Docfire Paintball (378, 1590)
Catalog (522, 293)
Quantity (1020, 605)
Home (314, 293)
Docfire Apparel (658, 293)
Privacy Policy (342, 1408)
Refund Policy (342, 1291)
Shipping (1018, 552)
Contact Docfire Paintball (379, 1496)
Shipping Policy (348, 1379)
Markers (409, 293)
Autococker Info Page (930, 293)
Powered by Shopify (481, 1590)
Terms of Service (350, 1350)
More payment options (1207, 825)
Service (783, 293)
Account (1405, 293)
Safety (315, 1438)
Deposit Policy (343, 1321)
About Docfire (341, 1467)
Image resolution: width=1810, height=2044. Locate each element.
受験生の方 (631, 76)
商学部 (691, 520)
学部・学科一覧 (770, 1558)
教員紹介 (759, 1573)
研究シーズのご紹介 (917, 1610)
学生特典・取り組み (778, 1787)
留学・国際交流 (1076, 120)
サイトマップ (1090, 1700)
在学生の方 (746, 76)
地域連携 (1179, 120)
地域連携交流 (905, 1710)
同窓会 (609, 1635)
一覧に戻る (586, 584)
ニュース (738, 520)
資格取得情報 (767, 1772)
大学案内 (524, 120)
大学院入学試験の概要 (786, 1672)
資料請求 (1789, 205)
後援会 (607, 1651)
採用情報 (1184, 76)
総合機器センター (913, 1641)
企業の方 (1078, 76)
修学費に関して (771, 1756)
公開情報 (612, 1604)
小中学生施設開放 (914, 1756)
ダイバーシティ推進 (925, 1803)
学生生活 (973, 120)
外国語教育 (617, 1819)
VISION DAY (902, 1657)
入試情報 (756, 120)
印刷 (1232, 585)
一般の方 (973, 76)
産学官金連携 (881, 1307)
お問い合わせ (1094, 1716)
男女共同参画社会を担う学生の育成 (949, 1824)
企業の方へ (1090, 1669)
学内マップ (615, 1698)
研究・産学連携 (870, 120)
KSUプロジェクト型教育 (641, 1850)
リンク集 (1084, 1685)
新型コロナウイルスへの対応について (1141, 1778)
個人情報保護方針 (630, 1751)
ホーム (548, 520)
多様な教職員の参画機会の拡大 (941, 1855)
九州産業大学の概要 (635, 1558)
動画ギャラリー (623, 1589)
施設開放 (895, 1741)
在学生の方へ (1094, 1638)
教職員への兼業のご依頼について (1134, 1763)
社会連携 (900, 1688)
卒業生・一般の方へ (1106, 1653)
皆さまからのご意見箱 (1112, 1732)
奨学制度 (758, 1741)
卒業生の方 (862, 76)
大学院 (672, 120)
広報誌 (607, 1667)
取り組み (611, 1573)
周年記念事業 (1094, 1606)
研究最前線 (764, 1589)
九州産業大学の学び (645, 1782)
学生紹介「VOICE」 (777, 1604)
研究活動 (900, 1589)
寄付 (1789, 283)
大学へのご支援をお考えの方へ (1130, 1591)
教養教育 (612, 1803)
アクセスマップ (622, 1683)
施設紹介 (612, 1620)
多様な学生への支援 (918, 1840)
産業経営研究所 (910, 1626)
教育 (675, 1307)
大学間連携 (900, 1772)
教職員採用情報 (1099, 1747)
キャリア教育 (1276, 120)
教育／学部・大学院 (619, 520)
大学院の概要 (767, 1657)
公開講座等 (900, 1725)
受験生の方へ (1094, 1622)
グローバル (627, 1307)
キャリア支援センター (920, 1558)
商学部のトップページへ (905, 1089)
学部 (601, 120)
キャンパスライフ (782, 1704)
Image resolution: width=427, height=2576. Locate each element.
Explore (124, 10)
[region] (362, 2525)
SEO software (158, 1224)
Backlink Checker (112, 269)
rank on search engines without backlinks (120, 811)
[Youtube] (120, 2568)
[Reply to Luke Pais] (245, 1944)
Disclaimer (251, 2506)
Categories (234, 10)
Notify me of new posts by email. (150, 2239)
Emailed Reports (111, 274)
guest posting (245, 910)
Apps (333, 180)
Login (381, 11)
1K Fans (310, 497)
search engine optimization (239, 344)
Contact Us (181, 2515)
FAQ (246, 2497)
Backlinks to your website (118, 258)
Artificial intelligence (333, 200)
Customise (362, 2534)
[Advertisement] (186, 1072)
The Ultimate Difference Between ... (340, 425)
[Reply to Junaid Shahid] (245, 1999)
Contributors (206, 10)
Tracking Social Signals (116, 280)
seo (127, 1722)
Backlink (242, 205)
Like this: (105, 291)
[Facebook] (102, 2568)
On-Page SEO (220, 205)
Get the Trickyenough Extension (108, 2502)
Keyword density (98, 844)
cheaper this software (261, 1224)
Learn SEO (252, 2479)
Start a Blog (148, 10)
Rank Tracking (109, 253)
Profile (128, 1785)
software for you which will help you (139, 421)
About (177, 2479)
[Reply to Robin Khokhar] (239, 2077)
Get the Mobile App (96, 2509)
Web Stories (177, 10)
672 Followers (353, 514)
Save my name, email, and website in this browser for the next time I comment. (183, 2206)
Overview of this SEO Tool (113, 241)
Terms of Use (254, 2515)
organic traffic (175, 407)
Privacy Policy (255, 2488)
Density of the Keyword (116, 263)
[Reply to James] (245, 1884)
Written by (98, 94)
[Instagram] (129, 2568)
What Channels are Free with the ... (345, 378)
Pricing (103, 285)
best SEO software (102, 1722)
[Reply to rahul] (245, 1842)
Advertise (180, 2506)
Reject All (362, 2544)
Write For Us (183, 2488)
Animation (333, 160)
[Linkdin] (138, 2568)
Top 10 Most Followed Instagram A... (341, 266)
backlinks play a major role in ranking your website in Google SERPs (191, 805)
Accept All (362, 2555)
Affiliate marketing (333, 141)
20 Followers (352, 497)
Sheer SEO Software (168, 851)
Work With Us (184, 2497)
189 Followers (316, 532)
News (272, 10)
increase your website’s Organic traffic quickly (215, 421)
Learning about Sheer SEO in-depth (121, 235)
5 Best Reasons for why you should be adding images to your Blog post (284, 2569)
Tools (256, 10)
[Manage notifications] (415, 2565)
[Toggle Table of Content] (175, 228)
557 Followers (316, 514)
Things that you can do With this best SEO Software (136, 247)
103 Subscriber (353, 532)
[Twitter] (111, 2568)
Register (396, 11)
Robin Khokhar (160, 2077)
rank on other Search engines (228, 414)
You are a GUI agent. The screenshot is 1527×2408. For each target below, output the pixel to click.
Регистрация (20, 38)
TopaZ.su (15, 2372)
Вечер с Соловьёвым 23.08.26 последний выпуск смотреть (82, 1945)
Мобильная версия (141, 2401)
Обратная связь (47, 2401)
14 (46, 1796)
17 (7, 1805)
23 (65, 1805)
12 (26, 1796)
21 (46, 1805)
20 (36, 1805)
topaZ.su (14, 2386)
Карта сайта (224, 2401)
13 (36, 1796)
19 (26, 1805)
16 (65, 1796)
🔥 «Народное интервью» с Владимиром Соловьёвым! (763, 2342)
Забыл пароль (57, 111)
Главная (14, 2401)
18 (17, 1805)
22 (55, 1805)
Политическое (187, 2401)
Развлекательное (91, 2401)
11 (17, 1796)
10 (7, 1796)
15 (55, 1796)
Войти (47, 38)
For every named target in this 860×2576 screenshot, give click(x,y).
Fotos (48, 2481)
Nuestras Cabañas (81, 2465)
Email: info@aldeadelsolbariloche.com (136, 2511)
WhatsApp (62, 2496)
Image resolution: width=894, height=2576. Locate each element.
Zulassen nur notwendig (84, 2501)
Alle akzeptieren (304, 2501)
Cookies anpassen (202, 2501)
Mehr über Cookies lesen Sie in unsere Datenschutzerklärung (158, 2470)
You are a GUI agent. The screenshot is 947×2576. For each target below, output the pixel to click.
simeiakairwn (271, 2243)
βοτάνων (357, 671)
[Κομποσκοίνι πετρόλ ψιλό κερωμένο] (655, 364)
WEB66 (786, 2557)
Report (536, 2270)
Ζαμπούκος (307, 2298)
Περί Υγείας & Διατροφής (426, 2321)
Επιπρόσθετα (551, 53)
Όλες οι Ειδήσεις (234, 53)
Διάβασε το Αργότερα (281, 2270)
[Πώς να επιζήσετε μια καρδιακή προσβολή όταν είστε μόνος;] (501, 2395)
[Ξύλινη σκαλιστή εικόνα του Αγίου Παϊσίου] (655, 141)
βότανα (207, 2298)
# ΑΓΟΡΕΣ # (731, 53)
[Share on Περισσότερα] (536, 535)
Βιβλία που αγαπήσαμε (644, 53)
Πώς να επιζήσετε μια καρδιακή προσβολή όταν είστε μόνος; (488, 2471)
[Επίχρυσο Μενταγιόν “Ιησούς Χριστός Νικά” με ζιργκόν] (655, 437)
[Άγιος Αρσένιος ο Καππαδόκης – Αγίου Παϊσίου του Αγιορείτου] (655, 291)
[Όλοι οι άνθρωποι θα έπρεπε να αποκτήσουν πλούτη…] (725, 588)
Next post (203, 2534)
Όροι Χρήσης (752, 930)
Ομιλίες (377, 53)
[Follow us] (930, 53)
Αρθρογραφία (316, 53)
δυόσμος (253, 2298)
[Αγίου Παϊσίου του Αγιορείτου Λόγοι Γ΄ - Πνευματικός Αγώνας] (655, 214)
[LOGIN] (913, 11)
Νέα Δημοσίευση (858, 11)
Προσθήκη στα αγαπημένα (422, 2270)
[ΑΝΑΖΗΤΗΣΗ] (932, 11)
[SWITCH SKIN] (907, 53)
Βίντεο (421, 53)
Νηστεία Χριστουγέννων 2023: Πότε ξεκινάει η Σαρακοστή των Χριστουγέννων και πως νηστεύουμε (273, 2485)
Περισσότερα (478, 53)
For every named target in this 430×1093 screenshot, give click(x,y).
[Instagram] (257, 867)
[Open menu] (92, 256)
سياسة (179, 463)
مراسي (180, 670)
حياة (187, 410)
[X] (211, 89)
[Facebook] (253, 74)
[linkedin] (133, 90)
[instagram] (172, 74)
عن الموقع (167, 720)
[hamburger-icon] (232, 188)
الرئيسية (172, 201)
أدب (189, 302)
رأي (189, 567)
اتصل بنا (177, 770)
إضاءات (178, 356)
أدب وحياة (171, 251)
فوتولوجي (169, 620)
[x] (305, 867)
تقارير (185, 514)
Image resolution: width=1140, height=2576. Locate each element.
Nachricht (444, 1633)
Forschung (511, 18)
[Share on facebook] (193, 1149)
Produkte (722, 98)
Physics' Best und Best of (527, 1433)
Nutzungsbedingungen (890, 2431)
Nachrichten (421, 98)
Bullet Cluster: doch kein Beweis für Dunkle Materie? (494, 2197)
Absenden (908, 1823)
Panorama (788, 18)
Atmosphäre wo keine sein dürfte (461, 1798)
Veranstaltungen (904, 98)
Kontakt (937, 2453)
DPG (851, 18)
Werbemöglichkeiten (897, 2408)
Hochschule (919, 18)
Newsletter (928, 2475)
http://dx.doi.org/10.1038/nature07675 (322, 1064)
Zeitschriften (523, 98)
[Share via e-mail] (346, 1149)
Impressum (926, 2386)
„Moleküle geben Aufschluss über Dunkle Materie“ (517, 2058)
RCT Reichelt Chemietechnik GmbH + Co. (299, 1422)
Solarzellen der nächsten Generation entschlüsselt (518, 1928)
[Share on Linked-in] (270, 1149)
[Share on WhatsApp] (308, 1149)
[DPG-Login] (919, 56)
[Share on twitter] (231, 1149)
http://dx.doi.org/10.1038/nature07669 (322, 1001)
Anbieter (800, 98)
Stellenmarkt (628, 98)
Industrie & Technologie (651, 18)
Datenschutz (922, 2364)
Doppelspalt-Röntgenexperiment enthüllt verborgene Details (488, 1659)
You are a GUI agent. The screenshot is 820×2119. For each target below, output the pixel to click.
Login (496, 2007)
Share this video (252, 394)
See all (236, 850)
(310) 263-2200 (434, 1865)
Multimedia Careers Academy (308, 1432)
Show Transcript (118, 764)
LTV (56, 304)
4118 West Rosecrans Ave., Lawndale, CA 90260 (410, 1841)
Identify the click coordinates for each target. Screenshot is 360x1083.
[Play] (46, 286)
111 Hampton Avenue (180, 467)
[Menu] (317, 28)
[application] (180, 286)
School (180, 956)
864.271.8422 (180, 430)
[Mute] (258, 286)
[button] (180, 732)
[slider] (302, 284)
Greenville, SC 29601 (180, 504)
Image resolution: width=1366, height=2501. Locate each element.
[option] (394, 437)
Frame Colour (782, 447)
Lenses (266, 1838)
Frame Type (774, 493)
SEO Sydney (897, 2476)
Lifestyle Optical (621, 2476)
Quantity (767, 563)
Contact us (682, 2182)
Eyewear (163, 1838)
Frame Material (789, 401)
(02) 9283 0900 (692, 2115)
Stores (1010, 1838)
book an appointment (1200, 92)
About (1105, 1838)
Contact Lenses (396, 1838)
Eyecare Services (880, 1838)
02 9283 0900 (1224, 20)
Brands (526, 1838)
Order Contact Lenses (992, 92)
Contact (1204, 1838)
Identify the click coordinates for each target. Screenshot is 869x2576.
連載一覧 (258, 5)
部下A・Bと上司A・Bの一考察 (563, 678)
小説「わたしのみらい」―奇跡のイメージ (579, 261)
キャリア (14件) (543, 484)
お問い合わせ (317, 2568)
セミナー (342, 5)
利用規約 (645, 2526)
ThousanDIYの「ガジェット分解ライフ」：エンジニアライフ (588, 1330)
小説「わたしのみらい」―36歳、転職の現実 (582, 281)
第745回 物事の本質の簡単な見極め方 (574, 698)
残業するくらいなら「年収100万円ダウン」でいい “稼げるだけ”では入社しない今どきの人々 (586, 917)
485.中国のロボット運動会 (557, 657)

★ ★ ★ ★ ★ ★ ★

Task instructions: Could you restate, word for word, the lines above from the one with "Register (396, 11)" to the one with "16 (65, 1796)", both included?

Expected answer:
Register (396, 11)
Robin Khokhar (160, 2077)
rank on other Search engines (228, 414)
You are a GUI agent. The screenshot is 1527×2408. For each target below, output the pixel to click.
Регистрация (20, 38)
TopaZ.su (15, 2372)
Вечер с Соловьёвым 23.08.26 последний выпуск смотреть (82, 1945)
Мобильная версия (141, 2401)
Обратная связь (47, 2401)
14 (46, 1796)
17 (7, 1805)
23 (65, 1805)
12 (26, 1796)
21 (46, 1805)
20 (36, 1805)
topaZ.su (14, 2386)
Карта сайта (224, 2401)
13 (36, 1796)
19 (26, 1805)
16 (65, 1796)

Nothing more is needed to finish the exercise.